__READING PASSAGE__:
And if some of you are familiar, we have Lawrence Slessig's code of law theory which says that human behavior can be influenced by regulation, laws, norms, that is normal norms, social norms, market forces, and architecture.  Architecture being the elements of the world, either created or found.  So code is also law.  And we can design websites.  We can design the Internet to control people's behaviors.  So it is not so much laziness as it is intentional design by platforms.  And when we talk about ‑‑ well, in Brazil, earlier this year, we had the Brazilian IGF.  And there was a main session on which platforms ‑‑ platform responsibility was a topic.  And after this discussion, we were talking, what could be the values of a platform regulation?  And I was thinking ‑‑ this is how I was thinking.  How can we discuss the design features of a platform?  Meanwhile, other people were about sovereignty.  So we are still really trying to figure out what values we want for this.

And I think this really interacts with the point of data as in privacy by design.  Privacy by design is this idea of trying to make it so by default, we aren't giving out so much data.  So I think this is all really close together.

>> MODERATOR: Thank you.  Do we have another question?  Thank you.

>> SISSY‑VE BASMER‑BIRKENFELD: This one is from a person in telecommunications.  So we see an acceleration of AI and IT across the globe.  And the makers of those work tirelessly to solve both to government and to private agencies.  It becomes a scare with the government because in most cases they are not able to weigh the actual data transparency on all these devices.  Can there be an effort to at least formulate a certain baseline and have the solutions combined globally first so that they can be adopted or be localized in each region, and can that undertaking be possible?

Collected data
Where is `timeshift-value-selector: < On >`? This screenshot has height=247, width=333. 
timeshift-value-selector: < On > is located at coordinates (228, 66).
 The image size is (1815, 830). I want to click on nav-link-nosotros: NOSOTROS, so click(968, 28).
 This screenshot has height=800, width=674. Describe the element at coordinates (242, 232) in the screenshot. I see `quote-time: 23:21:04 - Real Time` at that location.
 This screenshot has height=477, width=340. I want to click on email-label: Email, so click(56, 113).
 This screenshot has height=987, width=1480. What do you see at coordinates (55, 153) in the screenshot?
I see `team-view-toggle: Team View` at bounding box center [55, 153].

__REQUIRED WORK__:
A) Write out the stretch of the transcript from "And I think" through "undertaking be possible?" again, replacing "baseline" with "minimum standard".
B) Answer from the transcript:
(i) What event took place in Brazil earlier this year?
(ii) What does privacy by design try to make happen by default?
(iii) What field is the person who sent the last question from?
This material is separate from the transcript.

__SET OF ANSWERS__:
A)
And I think this really interacts with the point of data as in privacy by design.  Privacy by design is this idea of trying to make it so by default, we aren't giving out so much data.  So I think this is all really close together.

>> MODERATOR: Thank you.  Do we have another question?  Thank you.

>> SISSY‑VE BASMER‑BIRKENFELD: This one is from a person in telecommunications.  So we see an acceleration of AI and IT across the globe.  And the makers of those work tirelessly to solve both to government and to private agencies.  It becomes a scare with the government because in most cases they are not able to weigh the actual data transparency on all these devices.  Can there be an effort to at least formulate a certain minimum standard and have the solutions combined globally first so that they can be adopted or be localized in each region, and can that undertaking be possible?

B)
(i) The Brazilian IGF.
(ii) That we aren't giving out so much data.
(iii) Telecommunications.